TIFF 2019 Review: Easy Land

by Andrew Parker

Easy Land, the first feature from Serbian-Canadian filmmaker Sanja Zivkovic, is a balanced, reserved, but emotionally resonant look at the modern immigrant experience, mental illness, and mother-daughter bonds. There’s not much story to speak of, with Easy Land seeming more like a snapshot of a specific, formative moment in time for the characters involved, but there’s a lot of truth to be found in Zivkovic’s confident family drama.

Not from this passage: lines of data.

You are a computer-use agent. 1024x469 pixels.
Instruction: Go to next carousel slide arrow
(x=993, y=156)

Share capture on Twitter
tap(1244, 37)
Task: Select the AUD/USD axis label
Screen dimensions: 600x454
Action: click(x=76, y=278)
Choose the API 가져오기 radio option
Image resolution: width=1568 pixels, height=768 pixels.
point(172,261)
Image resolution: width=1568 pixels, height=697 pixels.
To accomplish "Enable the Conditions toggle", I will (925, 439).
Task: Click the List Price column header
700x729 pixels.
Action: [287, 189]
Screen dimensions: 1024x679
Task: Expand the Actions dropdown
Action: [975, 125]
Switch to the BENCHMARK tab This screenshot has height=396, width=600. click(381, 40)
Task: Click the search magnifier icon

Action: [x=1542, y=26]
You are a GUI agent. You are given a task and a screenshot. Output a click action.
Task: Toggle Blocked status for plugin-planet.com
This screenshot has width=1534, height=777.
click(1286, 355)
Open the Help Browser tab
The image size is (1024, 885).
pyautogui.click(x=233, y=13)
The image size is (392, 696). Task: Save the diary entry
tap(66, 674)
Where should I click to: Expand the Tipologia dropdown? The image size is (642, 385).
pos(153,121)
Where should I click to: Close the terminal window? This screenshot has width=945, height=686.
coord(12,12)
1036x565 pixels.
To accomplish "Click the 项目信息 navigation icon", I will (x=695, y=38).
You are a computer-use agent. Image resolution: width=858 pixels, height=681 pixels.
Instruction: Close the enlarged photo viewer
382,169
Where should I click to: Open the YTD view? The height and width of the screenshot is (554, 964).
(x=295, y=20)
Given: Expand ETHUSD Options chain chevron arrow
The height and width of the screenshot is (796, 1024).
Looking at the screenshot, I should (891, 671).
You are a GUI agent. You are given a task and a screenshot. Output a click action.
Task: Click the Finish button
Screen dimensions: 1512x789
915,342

Young adult and Serbian immigrant Nina (Nina Kiri) has few friends in school, where she’s taking her second crack at grade twelve. She’s frequently ridiculed and bullied for having a mentally unstable mother, Jansa (veteran actress Mirjana Jokovic), who had a noticeable and regrettable meltdown. Jansa is striving for some stability in their lives by barely holding down a job at a kitchen showroom, but signs of her unchecked mental illness are still apparent in her unwavering desire to design and build and elaborate community centre for fellow immigrants. Jansa’s increasingly flighty nature and a lack of opportunities and friends (save for a kind hearted, misunderstood drug dealer) makes Nina think about moving back to Bosnia and leaving mom behind.

The interactions between Nina and Jansa are the biggest highlights here, and the chemistry between Kiri and Jokovic is outstanding. Zivkovic’s material and laissez-faire approach to drama gives her performers plenty of space to flesh out a lived-in dynamic built on love and frustration in equal amounts. Whenever Easy Land ventures outside of the internal and shared struggles of Nina and Jansa, the results are moderately less successful. Everything that speaks to the struggles of recent immigrants to Canada rings true, as does the Zivkovic’s empathetic handling of a character with an untreated mental illness. But subplots about Jansa trying to date one of her customers, and Kiri’s work-study placement with a theatre troupe putting on a production of Beckett’s Endgame aren’t as easily integrated and feel underdeveloped.

But Easy Land has a big beating heart, a lot to say, and plenty to like about it. For a first feature effort, it’s pretty strong, and offers lots of promise for the future.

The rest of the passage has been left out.